When an opening presents itself you don’t hesitate to throw in a palm heel strike or an uppercut to fill that space with violence!
Tommy also took everyone through Fairbairn Sykes knife fighting system for the SOE (Special Operations Executives) in World War 2. This is a short system to rapidly prepare soldiers to use the Fairbairn Sykes Fighting Knife.
We looked at how to draw the blade from the left hip bringing it into a ready position to impale the opponent should they clash with you. One of the great things about the WW2 knife curriculum is that it’s concise and to the point, you cut the hands, slash at the eyes and thrust to the throat. There is no faff doing ten different movements you just attack the opening that is presenting itself.
We also looked at sentry removal drills such as sneaking up behind an opponent and neutralising them with a knife. It was very similar to the Kage Waza in Tantojutsu. The were two concepts called Stirring and Ratcheting to inflict maximum damage to the opponents soft tissue.
We also looked at clashing with the knife and pinning the opponents drawing hand whilst repeatedly stabbing them in the femoral artery on the inside of the leg.
Overall it was an excellent seminar and illustrated the importance of being brutal in your application of the techniques. Don’t let the opponent grab you, use your bodies built in chainsaw (forearm) to smash the opponents grabbing arm down releasing his grip and perform a strong inside chop (Ura Kiten Ken) to the opponents throat.
Tommy also mentioned something about not getting stuck in time and space. The scenario was based on two attackers trying to ambush you and how to negate the situation. The key thing is not to hesitate and allow yourself to get stuck in time and space, you need to keep moving getting past the opponents so that you can either flee or launch a counter attack. The key thing is to move around the outside of the ambush not allowing yourself to get pinned in the middle.

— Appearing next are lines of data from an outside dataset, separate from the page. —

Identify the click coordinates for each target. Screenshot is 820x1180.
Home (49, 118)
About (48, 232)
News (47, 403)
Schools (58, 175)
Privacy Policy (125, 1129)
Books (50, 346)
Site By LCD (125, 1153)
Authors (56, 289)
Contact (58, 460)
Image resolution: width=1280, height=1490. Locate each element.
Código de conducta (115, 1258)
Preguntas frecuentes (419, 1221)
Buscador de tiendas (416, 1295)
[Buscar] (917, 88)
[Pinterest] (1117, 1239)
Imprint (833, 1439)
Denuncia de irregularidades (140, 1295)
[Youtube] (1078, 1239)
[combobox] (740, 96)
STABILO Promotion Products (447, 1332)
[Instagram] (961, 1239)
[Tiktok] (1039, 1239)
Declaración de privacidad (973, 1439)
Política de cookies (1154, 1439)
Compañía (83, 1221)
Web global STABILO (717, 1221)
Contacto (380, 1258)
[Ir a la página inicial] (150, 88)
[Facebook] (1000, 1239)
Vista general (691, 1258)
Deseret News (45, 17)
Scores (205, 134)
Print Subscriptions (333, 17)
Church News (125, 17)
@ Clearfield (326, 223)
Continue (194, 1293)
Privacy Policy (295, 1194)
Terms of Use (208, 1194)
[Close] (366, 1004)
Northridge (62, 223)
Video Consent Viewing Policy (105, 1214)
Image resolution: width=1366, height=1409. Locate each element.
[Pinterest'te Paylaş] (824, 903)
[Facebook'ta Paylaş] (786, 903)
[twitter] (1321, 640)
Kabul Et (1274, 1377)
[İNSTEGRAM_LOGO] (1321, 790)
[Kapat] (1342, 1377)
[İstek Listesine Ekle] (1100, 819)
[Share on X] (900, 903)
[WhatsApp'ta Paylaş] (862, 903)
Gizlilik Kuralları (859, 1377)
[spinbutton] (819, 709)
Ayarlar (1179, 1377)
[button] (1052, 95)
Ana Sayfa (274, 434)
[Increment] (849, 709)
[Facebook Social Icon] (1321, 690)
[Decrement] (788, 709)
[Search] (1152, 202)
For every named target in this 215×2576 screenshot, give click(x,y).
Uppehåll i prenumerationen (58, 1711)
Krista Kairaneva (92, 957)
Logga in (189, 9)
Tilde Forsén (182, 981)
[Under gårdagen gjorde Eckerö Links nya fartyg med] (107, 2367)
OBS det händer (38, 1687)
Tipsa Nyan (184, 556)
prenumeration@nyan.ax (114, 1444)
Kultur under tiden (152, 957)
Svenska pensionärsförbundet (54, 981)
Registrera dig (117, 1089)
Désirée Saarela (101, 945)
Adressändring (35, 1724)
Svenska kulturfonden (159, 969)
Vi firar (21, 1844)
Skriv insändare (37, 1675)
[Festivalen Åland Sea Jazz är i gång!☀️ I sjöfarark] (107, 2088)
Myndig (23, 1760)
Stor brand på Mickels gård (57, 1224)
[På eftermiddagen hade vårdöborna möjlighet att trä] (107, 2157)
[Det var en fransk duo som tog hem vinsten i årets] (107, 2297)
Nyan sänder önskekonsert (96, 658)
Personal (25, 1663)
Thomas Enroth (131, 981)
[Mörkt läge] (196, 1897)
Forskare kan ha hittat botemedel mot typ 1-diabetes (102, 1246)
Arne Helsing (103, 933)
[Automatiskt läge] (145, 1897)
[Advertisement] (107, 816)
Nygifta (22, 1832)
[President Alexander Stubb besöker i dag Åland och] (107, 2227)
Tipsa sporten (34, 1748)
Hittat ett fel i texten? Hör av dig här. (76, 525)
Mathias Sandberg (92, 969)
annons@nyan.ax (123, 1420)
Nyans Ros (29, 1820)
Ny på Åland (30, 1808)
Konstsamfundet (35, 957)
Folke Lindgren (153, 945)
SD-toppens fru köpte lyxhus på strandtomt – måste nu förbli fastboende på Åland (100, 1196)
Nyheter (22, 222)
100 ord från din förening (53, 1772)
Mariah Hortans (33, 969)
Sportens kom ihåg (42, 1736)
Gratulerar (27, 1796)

I think this seminar really illustrated the importance of scenario based training to me, It’s important to have a decent syllabus but at the same time you should test the material. I don’t think it’s a good idea not to have a syllabus and to purely focus on scenario based training, There needs to be a balance between both.
In conclusion if the opportunity presents and you can bait an opponent into leaving themself open then make sure you fill that space with violence! Once you land the first hit keep driving the hits home for maximum impact, thats the aim of the game with Combatives.